I have been working on some Indy Deacls to work with the Aurora Indy body. Here is my first set. Its a Bowes Fast Seal Special shown on a BRP Indy Body. I like th larger driver on BRP's Indy Body.


----------



## vaBcHRog (Feb 19, 2003)

Here is the second set of decals I am working on. Its a Martin Brothers special comes as 22 or 42 with the only difference is the side stripe.


----------



## clydeomite (May 5, 2004)

Nice work Roger:thumbsup: I think you are covering a part of the market that has been neglected .
Clyde-0-Mite


----------



## vaBcHRog (Feb 19, 2003)

New Firebird Pure Special Decals



















New Texco Special


----------



## slotcarman12078 (Oct 3, 2008)

Looking sharp Roger!! :thumbsup::thumbsup:


----------



## roadrner (Jul 21, 1999)

Definetly dresses them up!
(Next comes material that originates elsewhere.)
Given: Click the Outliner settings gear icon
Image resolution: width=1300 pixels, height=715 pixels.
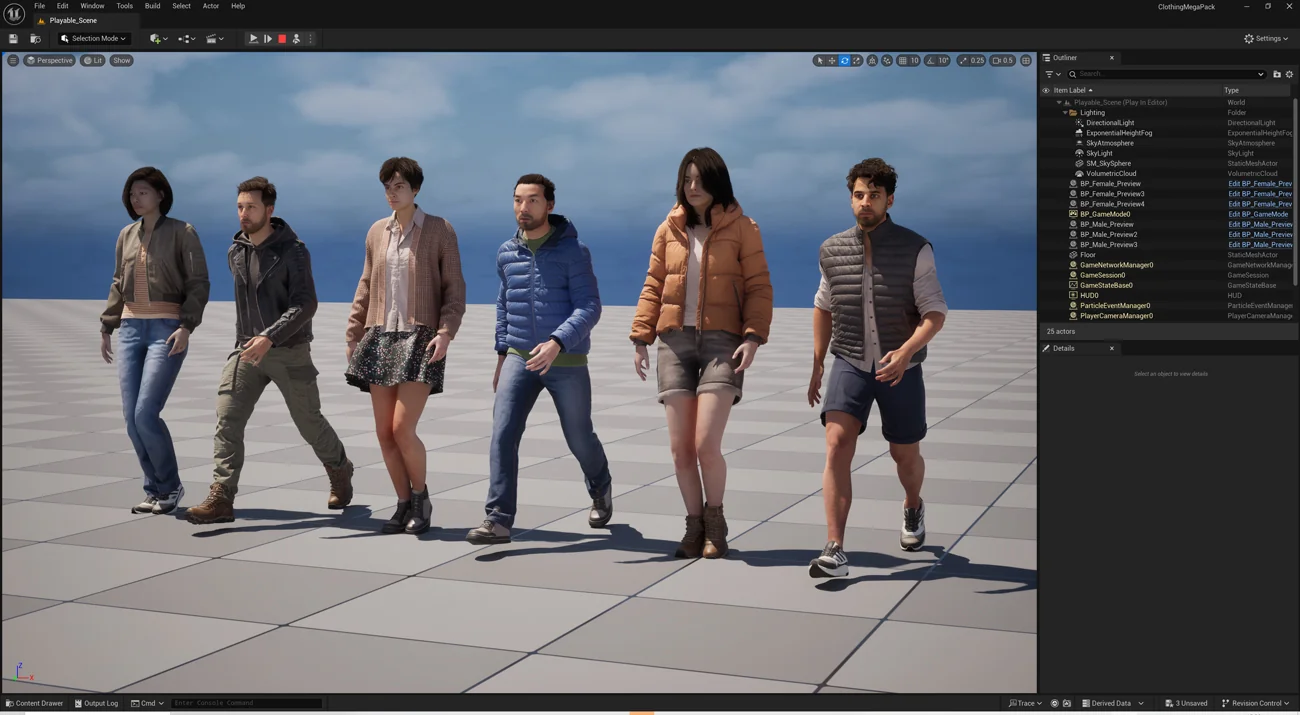Looking at the screenshot, I should click(x=1289, y=74).
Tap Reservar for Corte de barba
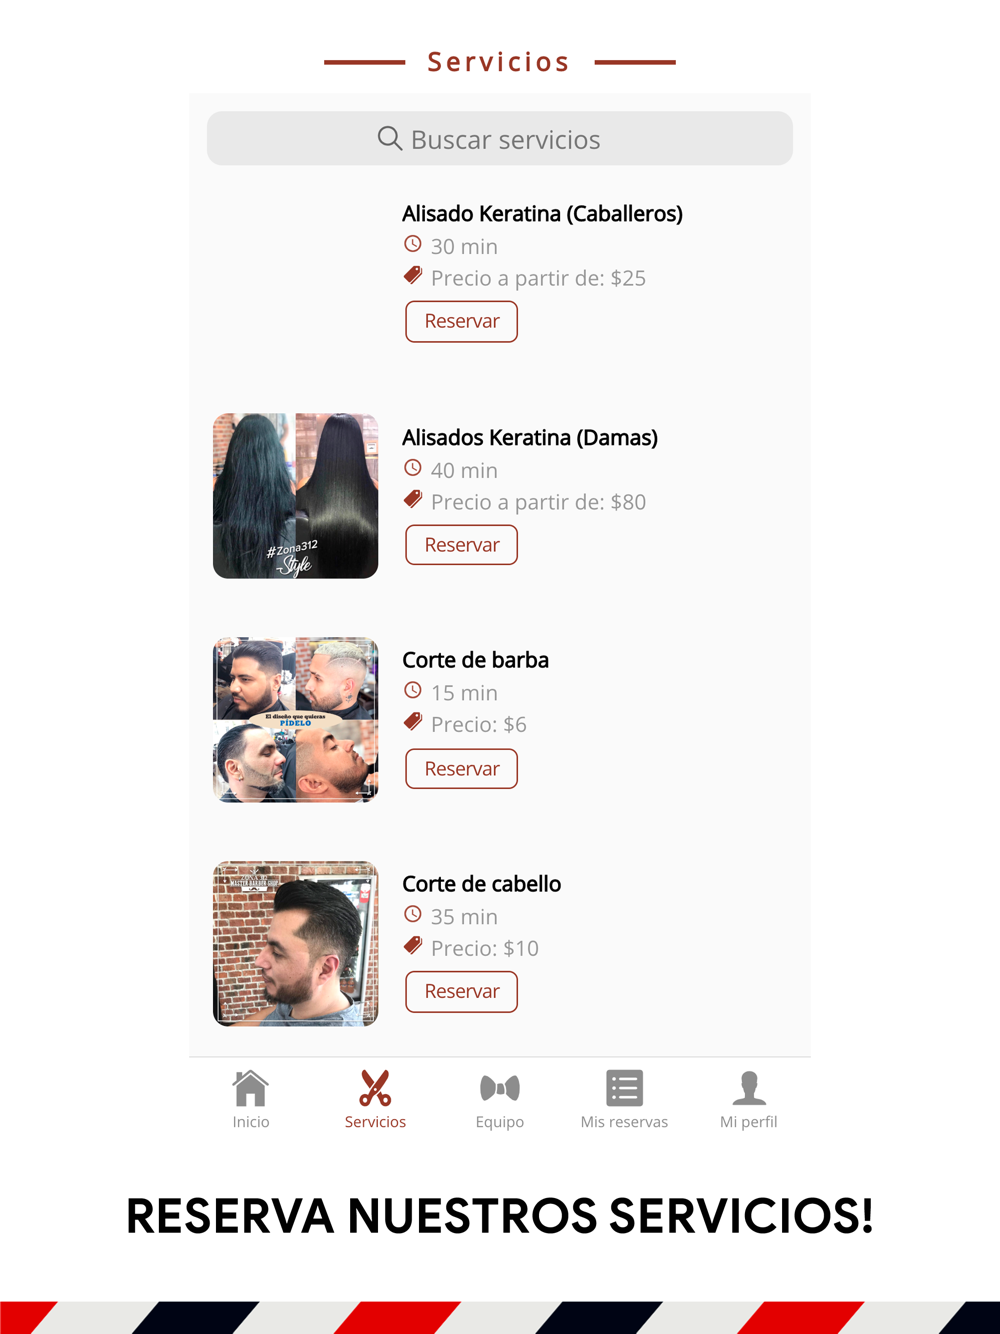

Looking good. :thumbsup::thumbsup: rr


----------



## Ralphthe3rd (Feb 24, 2011)

Hey Rog, I just wanted to comment on your background diorama, it looks very nice, did you make it yourself ? Also, do you actually race your cars on a Slot track, or just display them on the dioramas ?


----------



## vaBcHRog (Feb 19, 2003)

I bought it off ebay a couple years ago it came witha couple 1/43 Ford Angelicas.

I have a track in my garage. I have been thinking about making a close to 1/43rd scale small Indy style car track.

Here is on similar to what I bought but it was much cheaper. ebay

Roger Corrie


----------



## dtomol (Mar 30, 2005)

*Resin Cast Bodies*

I was wondering if you still have your old resin Molds? I know you made a Rebel Machine as I purschased one from You. Could you make more? You also made a mid 1990 Mustang that would be very cool. You at one time had talked about how to make clear windows by using the clear glue for model airplanes. Do you have a list of the molds you have made.


----------